Golden Witchbreed – Mary Gentle

Cover of Golden Witchbreed


Golden Witchbreed
Mary Gentle
460 pages
published in 1983

It was the beautiful Rowena cover that got my attention, a long long time ago when I was browsing the English shelves at my hometown’s library. Showing a blonde woman in jeans and fur cape, armed with a stave and linking fingers with an obviously alien six fingered man, two swords at his side. That intriqued me, it promised both adventure and romance and it got me to pick up the book and that was how I got to know Mary Gentle. I’m not sure how old I was, but I must’ve been no older than sixteen-seventeen and Golden Witchbreed was arguably the best novel of hers I could’ve started with, much more easier to get into than most of her novels would turn out to be. But though I loved it when I read it and remember it fondly, I haven’t read it since. Which was why I put it on the list for my Year of Reading Women project. I wanted to know if the book I remember was still as good as I remember.

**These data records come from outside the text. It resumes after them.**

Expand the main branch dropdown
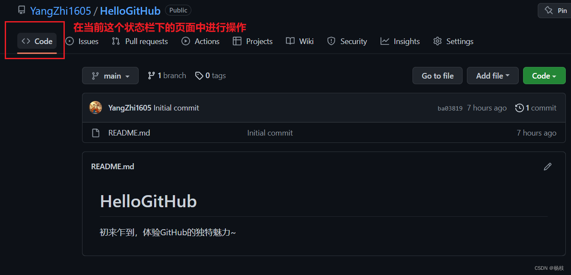The image size is (571, 275). pos(110,76)
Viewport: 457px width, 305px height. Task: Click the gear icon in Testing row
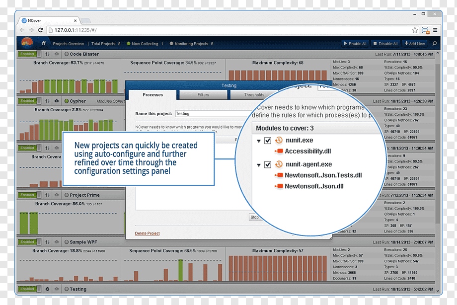47,289
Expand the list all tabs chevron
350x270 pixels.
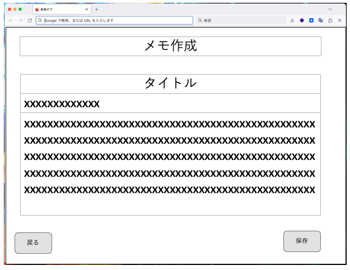click(x=330, y=9)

Golden Witchbreed I remembered as a planetary romance, emphasis on romance. It starts with the cover with the two lovers holding hands. The woman on the left Lynne de Lisle Christie, envoy from Earth to the primitive, medievaloid world of Orthe, there to represent both Earth to the Ortheans and to judge Orthe on its fitness to trade and partner with. The Orthean she holds hands with therefore should be her alien lover, Falkyr. I remembered their romance as central to the plot, the circumstances in which it took place ultimately forcing Christie to go on the run and having to travel through most of the civilised lands of Orthe. Apart from that recollections were hazy.